Directions for this task. Which lines below contain "Следвайте"? Pull them out.
---------------
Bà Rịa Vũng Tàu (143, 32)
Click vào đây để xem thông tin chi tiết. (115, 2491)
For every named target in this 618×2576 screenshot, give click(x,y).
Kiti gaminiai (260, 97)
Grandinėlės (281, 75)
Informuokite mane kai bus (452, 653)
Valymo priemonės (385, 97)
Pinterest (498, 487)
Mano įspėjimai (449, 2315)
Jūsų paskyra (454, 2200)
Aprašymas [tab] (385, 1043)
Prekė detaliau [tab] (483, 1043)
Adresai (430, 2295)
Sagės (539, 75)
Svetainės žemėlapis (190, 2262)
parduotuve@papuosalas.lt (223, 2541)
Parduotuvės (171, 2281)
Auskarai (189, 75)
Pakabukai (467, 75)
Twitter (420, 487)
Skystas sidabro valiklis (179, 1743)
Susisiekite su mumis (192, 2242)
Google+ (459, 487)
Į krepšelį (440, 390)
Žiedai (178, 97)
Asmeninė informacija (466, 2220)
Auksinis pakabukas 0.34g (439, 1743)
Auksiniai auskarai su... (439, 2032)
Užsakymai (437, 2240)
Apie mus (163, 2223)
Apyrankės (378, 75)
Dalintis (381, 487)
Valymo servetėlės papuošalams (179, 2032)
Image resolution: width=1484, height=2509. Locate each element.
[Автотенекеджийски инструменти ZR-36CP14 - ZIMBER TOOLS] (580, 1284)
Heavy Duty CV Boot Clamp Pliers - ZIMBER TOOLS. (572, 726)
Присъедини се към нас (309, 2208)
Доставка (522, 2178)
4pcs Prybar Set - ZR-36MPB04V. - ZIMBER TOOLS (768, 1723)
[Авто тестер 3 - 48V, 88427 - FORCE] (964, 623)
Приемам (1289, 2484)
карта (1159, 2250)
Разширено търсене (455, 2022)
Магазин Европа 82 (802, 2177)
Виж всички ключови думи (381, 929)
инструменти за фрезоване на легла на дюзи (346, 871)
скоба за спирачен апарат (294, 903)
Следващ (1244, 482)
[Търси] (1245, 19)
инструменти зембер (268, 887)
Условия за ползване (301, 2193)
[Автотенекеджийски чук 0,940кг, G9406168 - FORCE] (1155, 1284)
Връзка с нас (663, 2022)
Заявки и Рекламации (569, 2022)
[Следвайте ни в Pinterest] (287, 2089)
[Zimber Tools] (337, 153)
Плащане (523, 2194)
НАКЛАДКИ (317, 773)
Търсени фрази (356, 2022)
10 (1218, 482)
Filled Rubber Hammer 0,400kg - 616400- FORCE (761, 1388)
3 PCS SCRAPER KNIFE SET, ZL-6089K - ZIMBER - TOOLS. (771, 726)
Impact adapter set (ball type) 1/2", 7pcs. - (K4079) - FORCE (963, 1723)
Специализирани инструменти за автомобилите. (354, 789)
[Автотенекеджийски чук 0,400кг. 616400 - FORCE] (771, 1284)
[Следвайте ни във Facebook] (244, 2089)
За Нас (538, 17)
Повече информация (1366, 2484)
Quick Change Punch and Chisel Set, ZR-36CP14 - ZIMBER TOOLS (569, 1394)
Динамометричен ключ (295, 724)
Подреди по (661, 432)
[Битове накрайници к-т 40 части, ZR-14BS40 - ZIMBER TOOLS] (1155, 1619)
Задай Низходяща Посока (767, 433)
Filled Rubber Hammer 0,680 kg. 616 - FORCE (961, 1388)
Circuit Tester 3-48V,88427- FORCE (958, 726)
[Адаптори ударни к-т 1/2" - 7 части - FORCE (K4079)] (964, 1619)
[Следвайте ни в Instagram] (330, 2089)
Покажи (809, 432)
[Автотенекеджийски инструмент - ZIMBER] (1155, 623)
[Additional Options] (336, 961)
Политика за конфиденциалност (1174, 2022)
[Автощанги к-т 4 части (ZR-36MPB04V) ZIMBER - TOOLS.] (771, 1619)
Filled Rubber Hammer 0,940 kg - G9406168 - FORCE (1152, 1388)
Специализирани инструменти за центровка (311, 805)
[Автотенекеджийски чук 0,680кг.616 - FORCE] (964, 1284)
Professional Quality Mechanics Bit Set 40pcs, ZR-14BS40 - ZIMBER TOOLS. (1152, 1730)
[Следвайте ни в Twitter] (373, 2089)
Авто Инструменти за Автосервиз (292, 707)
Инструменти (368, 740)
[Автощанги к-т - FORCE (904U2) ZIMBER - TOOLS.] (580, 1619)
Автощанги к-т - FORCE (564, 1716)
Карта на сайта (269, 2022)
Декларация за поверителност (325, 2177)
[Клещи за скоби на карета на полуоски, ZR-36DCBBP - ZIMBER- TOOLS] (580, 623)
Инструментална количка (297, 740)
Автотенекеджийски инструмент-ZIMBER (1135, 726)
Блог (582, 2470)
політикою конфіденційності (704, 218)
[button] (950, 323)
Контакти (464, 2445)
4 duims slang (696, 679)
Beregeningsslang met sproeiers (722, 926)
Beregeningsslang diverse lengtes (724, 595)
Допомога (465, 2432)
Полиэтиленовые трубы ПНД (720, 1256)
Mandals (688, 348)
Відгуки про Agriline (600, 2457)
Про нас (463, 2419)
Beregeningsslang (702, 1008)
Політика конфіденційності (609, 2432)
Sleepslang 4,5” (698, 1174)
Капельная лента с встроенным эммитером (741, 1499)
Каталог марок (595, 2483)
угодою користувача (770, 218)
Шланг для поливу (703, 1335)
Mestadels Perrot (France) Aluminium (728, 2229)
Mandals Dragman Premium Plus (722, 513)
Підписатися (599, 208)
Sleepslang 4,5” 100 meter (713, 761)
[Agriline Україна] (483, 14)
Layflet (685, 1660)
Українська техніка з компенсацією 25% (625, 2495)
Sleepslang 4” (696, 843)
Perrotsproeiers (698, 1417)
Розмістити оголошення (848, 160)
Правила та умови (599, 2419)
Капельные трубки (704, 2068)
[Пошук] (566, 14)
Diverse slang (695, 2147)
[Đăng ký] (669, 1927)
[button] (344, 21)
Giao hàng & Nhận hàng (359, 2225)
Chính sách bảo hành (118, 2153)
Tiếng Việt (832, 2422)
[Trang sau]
---------------
Written response.
[Следвайте ни в Pinterest] (287, 2089)
[Следвайте ни във Facebook] (244, 2089)
[Следвайте ни в Instagram] (330, 2089)
[Следвайте ни в Twitter] (373, 2089)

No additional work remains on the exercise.